Trolling Motors 1973

Silvertrol ad circa 1973.

Silvertrol ad circa 1973.

We’ve posted a few pieces here on the bass Fishing Archives related to trolling motors and I suspect we’ll continue to do so until we run out of material on the silent hero of bass fishing. Reason being? Well, all told no one worth his weight in Jelly Worms would dare fish without one these days and it’s nice to look back on where we’ve come from.

Enclosed in this latest edition, the trolling motors of 1973, are by no means all of the trolling motors of that year. We’re missing about 5 more companies. But the six represented are good enough to give you an idea of the technology back in the day.

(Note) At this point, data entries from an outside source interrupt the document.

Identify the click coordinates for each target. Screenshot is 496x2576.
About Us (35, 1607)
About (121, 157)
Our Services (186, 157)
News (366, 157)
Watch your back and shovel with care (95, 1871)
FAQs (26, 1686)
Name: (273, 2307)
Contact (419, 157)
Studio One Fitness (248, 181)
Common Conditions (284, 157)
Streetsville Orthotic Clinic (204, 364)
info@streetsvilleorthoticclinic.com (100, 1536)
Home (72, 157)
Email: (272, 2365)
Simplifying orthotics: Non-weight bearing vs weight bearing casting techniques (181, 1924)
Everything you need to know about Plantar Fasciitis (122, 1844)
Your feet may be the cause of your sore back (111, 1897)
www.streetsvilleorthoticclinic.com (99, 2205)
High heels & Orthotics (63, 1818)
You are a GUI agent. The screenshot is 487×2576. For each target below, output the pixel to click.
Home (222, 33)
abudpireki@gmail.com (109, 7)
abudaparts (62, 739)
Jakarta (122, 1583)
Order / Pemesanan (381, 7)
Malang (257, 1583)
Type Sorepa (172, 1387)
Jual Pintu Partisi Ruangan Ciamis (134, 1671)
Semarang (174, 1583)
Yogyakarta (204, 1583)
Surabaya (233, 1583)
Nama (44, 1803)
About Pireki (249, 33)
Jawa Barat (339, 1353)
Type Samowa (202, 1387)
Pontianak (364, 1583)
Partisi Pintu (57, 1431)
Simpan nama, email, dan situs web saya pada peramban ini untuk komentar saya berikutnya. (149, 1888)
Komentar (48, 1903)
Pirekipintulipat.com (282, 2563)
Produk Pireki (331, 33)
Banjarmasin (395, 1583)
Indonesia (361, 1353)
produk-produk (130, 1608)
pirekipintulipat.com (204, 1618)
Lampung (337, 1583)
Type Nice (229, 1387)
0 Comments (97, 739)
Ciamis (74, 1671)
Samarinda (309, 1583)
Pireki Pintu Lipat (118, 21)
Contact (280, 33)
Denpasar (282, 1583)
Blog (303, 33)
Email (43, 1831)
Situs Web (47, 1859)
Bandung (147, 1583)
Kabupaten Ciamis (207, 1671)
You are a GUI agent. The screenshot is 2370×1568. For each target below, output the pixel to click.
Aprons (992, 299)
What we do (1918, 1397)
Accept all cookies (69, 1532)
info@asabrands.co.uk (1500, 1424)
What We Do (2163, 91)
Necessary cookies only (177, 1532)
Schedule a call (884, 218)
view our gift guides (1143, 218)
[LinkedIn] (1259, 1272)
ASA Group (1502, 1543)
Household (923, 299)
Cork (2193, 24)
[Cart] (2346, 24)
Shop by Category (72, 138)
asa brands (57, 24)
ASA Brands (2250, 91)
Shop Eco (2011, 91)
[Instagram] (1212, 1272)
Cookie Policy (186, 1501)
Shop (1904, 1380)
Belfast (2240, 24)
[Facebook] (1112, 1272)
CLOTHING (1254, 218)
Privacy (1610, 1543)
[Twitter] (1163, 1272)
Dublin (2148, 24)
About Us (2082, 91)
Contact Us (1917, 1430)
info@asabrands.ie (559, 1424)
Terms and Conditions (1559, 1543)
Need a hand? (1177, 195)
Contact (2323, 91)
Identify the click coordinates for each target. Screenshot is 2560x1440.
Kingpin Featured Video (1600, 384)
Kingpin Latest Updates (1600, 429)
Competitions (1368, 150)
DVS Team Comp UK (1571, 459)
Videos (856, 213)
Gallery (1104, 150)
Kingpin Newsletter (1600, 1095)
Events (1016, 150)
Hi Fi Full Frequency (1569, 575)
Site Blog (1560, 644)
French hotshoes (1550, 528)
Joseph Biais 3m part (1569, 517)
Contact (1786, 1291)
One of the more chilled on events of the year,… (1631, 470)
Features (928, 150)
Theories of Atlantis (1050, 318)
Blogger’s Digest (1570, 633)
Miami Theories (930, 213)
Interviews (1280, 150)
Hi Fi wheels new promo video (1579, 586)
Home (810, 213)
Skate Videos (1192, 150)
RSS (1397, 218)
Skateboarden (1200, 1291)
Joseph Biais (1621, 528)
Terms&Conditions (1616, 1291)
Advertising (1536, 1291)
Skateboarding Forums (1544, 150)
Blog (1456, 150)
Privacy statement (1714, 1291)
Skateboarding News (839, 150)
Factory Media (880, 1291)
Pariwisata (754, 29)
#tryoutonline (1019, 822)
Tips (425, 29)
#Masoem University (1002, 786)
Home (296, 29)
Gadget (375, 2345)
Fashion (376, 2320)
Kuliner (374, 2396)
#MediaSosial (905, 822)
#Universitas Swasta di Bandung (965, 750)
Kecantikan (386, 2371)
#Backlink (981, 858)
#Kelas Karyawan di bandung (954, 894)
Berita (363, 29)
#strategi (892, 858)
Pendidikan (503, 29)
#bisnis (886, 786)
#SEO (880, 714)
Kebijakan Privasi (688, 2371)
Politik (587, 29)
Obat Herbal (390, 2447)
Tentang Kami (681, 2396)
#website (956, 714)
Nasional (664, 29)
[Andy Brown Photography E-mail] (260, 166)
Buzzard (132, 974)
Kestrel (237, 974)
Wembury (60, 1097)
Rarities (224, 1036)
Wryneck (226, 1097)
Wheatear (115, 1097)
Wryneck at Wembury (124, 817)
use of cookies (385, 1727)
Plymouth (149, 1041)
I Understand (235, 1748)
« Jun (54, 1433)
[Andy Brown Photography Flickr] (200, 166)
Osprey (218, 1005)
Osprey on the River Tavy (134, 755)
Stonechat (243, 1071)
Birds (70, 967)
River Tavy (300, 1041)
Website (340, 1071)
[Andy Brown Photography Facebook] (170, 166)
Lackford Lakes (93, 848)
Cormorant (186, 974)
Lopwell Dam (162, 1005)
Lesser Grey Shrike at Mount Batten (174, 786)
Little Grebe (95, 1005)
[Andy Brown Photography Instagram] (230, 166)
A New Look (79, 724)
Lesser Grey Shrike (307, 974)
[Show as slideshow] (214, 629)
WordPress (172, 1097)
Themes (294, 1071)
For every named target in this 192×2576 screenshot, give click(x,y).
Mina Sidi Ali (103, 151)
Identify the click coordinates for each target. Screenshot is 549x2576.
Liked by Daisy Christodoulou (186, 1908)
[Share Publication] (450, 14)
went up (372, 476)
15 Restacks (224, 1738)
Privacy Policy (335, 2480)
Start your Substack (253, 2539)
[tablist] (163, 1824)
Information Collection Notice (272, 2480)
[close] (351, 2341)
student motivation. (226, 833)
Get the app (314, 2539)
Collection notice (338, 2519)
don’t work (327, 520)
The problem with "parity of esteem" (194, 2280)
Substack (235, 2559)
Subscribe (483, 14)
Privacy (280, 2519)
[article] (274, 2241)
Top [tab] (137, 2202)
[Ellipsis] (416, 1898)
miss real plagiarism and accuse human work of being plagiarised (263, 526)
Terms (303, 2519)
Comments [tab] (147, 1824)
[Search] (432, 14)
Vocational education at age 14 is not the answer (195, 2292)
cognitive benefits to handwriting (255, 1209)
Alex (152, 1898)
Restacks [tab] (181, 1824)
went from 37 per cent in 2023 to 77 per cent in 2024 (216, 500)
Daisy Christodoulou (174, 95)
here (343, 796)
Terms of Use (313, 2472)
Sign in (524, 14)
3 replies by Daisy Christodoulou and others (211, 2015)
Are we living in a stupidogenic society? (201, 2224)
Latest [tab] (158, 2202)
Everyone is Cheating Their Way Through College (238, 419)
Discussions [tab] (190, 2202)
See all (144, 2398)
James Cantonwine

For example, look at the thrust offerings for each motor. What? You can’t find thrust ratings? Yeah, that’s right. No one was listing how much their motors were rated for thrust wise back then except Silvertrol. At least not in this string of ads.

Shakespeare ad circa 1973.

Shakespeare ad circa 1973.

You’ll also notice that most of the motors are rated for 6V and 12V use. Again Silvertrol is the only company listed here that offered a 24V motor – and of course they probably had the highest thrust rating – hence being the only company to advertise that.

Yes the boats of the day were a heck of a lot lighter than even the smallest glass boats of today. Still if you intended to fish all day and there was any wind, you better bring an extra battery.

1973 Rebel Rambler ad.

1973 Rebel Rambler ad.

I really like reminiscing about the old days and there are some things I really wish we could go back to but trolling motors is and will never be one of those. In fact, until the make a 1000-ound thrust troller, I don’t think I’ll be happy.

 

 

 

 

 

Byrd Lazi-Trol ad circa 1973.

Byrd Lazi-Trol ad circa 1973.

 

Motor Guide ad circa 1973.

Motor Guide ad circa 1973.

 

1973 Pflueger ad.

1973 Pflueger ad.

  • RichZ

    Got 3 of my first 4 trolling motors covered there, plus my first depth sounder.
    Shakespeare, Rebel and Silvertroll. Had a hand controlled Motor Guide in there somewhere, too.
    The damned Byrd’s steered backwards in relation to every other foot control on the market.